Hi,
We are trying to develop a web based system where users a charged per office. I would be grateful to hear anyone's experience in creating such applications and how the users are managed. Our main concern is how we stop a client paying for one office use and distributing their password to other offices...
Many thanks
Send Bruno 'round to break their knees!
The PC is not an inherently secure device, so anything is a kludge. At present, for a paid newsletter, accessible only via the Internet, we do two things:
1. Limit logins - they get 10/wk.
2. Use Flash to run the login / display the news, with PHP backend authenticating and fetching/returning the news stories as an XML feed to the .swf.
This is all integrated in Flash to solve the problem of users forwarding the newsletter to their "friends". If someone goes to the browser cache and forwards the .swf, so what - the first thing the recipient sees when running it is a login screen. If the username/password gets passed around, the allowed logins get used up v. quickly, so the damage is limited.
The check_key generated by the authentication script is stored by Flash in a .sol file, so after initial authentication the login is automatic. Subscribers like that, and of course there is the minority who don't realize that each time they open the news link they are using up a login. <g>
Printing is handled somewhat obtusely. First of all a subscriber has to have permission to print, and popups from our site enabled. Flash calls a JavaScript function which pops open a new browser window, which uses the already established authentication to create a session and call the printing script. This window immediately then itself as its own parent and closes.

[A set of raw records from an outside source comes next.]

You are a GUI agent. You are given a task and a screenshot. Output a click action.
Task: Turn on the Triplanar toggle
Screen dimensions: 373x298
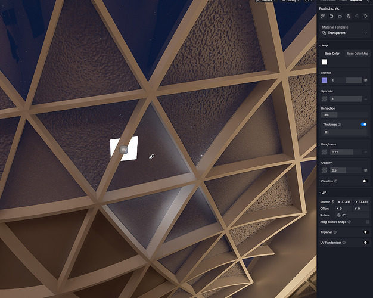click(365, 232)
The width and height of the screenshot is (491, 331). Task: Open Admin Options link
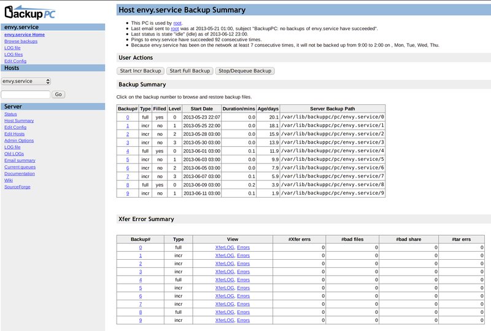pos(19,141)
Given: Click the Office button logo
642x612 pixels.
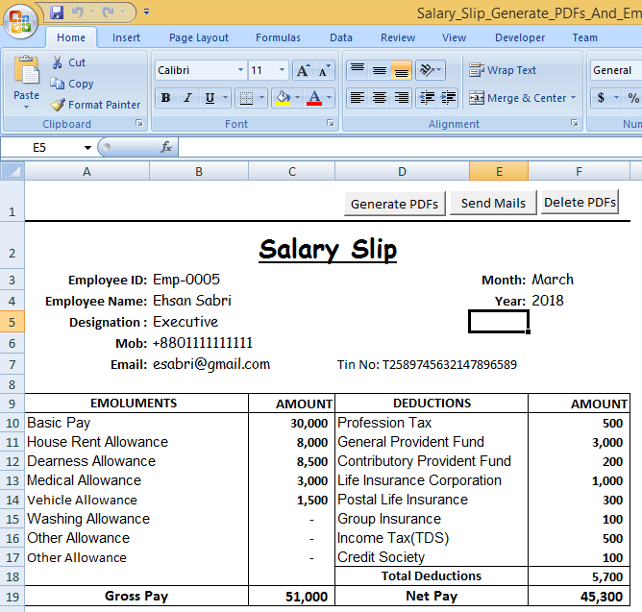Looking at the screenshot, I should (x=20, y=20).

The child called by this window is chromeless, has all text selection features etc. turned off, uses JavaScript to call the print dialog on load, and offers only a "Close" button to the user. That is if there is a valid session, otherwise it displays normally and suggests there may be a problem with the subscription and the user should contact the office.
We have to go through these weird hoops for printing because printing from Flash is a horrible experience, unless it's been improved in MX 2004. Judging by the threads on Flashcoders I'd say it hasn't. Because this is a newsletter, and varies in length from day to day the flexibility of browser output works better; we'd go nuts trying to fill and combine the right number of pages in Flash.
Before that, we had a convoluted system that everyone hated - it really tied the user down, and one staff person had to spend about 32~3 hr per day resetting subscribers settings. Here's how it worked.
User logged in, a check_key was generated and sent to user's browser (cookie). The check_key value and a logged_in flag set to true were stored in the database along with the users other information.
The slick part was that once the user had gone through the process, on one browser on one computer, when they went to the site again they did not have to log in - they were automatically validated and the .pdf (newsletter) was automatically downloaded.
The down side was that it would only work with one browser on one machine. If a subscriber tried to log in from another machine the combination of logged_in = true, and a check_key resulted in a warning message to the effect that either the data could not be found or that there was successful use of the site registered to another computer/browser combination.
The worst offenders for passing around the newsletter were lawyers. Over the past year we've also turned off the print function for most of them.
We also looked at Adobe's PDF Merchant (or whatever it's called now) but it was too expensive, levied a royalty on each use, and within 3 months of its announcement a Russian CS student had cracked Adobe's protection scheme for .pdf's. Other than that it was cool.
So I will close with a further recommendation for Bruno, and a reminder that a PC is an insecure device.